[Stored records]
┄┄┄┄┄┄┄┄┄┄

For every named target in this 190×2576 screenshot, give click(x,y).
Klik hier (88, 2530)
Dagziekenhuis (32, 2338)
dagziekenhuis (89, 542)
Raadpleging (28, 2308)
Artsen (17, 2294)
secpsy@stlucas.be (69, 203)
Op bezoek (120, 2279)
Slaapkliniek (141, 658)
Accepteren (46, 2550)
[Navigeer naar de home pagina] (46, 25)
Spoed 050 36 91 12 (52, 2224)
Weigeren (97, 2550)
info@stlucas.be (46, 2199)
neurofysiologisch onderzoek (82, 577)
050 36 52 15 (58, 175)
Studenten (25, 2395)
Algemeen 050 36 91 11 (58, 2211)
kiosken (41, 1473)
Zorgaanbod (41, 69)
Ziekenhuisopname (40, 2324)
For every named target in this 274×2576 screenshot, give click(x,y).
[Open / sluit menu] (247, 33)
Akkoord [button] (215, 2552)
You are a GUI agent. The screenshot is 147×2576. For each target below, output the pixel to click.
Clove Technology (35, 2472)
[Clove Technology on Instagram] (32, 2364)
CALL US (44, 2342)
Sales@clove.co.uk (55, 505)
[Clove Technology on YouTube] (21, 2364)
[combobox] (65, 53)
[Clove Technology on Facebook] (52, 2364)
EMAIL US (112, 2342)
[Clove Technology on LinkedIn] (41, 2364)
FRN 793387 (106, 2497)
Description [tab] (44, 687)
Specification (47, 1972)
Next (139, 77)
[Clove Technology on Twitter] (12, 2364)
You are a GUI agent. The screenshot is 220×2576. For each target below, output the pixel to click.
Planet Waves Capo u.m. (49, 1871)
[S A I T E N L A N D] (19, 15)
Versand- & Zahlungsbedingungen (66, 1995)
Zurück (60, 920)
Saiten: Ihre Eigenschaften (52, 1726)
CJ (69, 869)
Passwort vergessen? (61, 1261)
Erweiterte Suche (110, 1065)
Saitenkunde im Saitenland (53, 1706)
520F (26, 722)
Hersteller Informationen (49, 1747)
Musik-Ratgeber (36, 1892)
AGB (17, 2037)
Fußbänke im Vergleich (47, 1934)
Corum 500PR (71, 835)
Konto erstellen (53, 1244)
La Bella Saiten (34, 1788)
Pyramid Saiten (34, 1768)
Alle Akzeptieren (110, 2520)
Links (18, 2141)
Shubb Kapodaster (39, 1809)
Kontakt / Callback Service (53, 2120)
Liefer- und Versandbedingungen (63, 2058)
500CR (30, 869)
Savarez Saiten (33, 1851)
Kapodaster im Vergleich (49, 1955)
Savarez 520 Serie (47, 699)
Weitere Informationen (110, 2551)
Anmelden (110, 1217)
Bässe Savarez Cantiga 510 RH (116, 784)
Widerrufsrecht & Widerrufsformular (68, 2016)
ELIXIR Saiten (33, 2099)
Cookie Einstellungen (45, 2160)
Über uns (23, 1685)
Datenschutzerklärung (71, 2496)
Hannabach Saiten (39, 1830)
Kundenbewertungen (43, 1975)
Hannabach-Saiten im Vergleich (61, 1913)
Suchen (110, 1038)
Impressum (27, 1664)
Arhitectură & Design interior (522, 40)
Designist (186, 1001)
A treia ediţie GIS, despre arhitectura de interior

┄┄┄┄┄┄┄┄┄┄

◆ What is required ◆
Above are the records; print exactly the lines from the line with "Cookie Einstellungen (45, 2160)" to the line with "Designist (186, 1001)", including both, and nothing else.

◆ Answer box ◆
Cookie Einstellungen (45, 2160)
Über uns (23, 1685)
Datenschutzerklärung (71, 2496)
Hannabach Saiten (39, 1830)
Kundenbewertungen (43, 1975)
Hannabach-Saiten im Vergleich (61, 1913)
Suchen (110, 1038)
Impressum (27, 1664)
Arhitectură & Design interior (522, 40)
Designist (186, 1001)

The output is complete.